The Company has rig-released four Bluesky wells (4.0 net) from the first half 2022 program to date. The first two came on production in mid-April and have produced an average of 327 boe/d per well initial production (“IP“) 30-day rates (99 percent oil). The remaining wells are in the process of being brought on production. From the 2021 program, IP 90-day rates from the first four Bluesky wells (4.0 net) averaged 447 boe/d per well (99 percent heavy oil).
Obsidian Energy plans to drill an additional 14 wells (13.5 net) in Peace River over the second half of the year. Twelve wells (12.0 net) will target the established Bluesky reservoir, following up on the solid results over the past eight months. The remaining two wells (1.5 net) in our second half development program will target the Clearwater play to further delineate our land base. Clearwater development will be a key focus for our 2023 plans as we continue to appraise our 487 prospective land sections, including further exploration and development drilling to increase our future inventory of locations.

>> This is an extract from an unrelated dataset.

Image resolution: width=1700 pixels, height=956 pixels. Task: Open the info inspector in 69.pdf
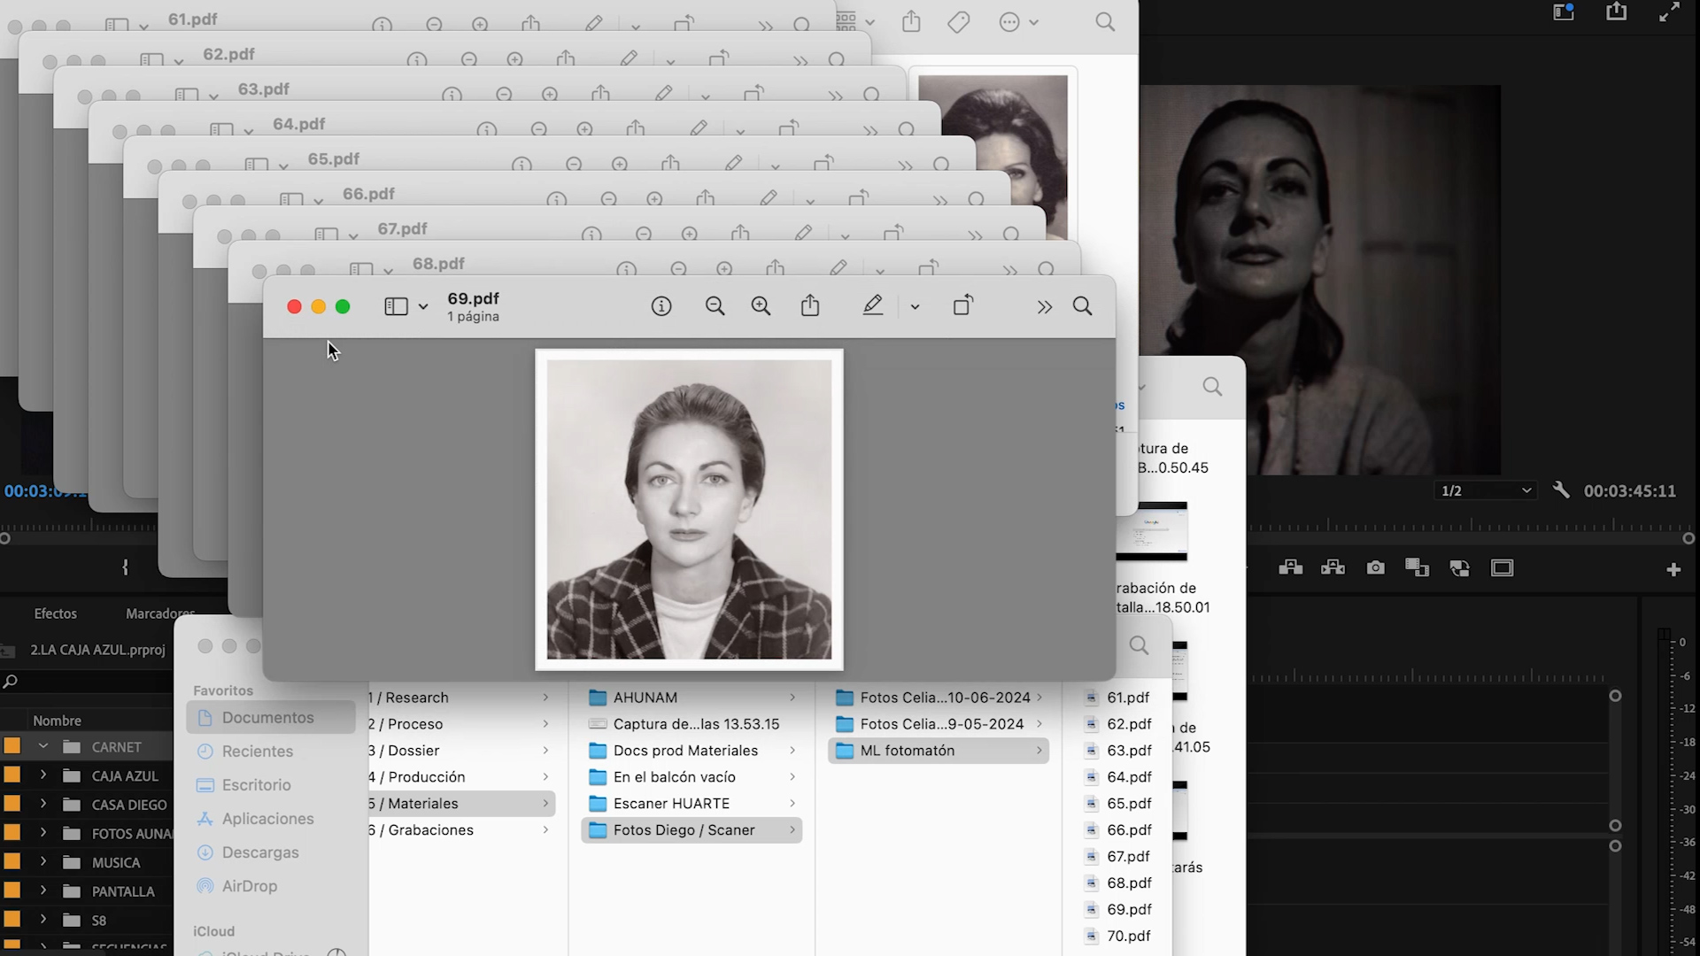point(661,306)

All ten wells (10.0 net) from our first half development program are rig-released and completed. Seven wells (7.0 net) are currently on production. The average per well IP 30-day rates were:
Faraway 8-3 Pad (3 wells): 190 boe/d (90 percent oi)
Crimson 8-19 Pad (2 Wells): 275 boe/d (76 percent oil)
Faraway 9-17 Pad (1 well): 267 boe/d (87 percent oil)
Faraway 14-17 (1 well): 237 boe/d (92 percent oil)
For the remainder of 2022, we plan to drill ten wells (10.0 net) targeting the Cardium formation and one gas-weighted Mannville well (0.5 net).
All five wells (4.5 net) from the first half program are on production. In addition to the first two wells averaging IP 30-day rates of 281 boe/d (82 percent oil), the remaining three averaged IP 30-day rates of 238 boe/d (84 percent oil). In our second half 2022 development program we plan to drill 13 Pembina wells (11.5 net), predominantly targeting the Cardium formation.
The first well in our eight-well (8.0 net) Viking program was spudded in mid-May, representing our return to development in the asset. Overall, the eight wells are expected to add approximately 1,000 boe/d on an IP-30 basis (67 percent light oil) with capital expenditures of approximately $12.5 million. Most of the drilling will be completed by the end of June with production expected early in the third quarter. Looking forward, we have ample capacity for further Viking development with our strong inventory of locations and 100 percent ownership of oil and gas infrastructure in the region.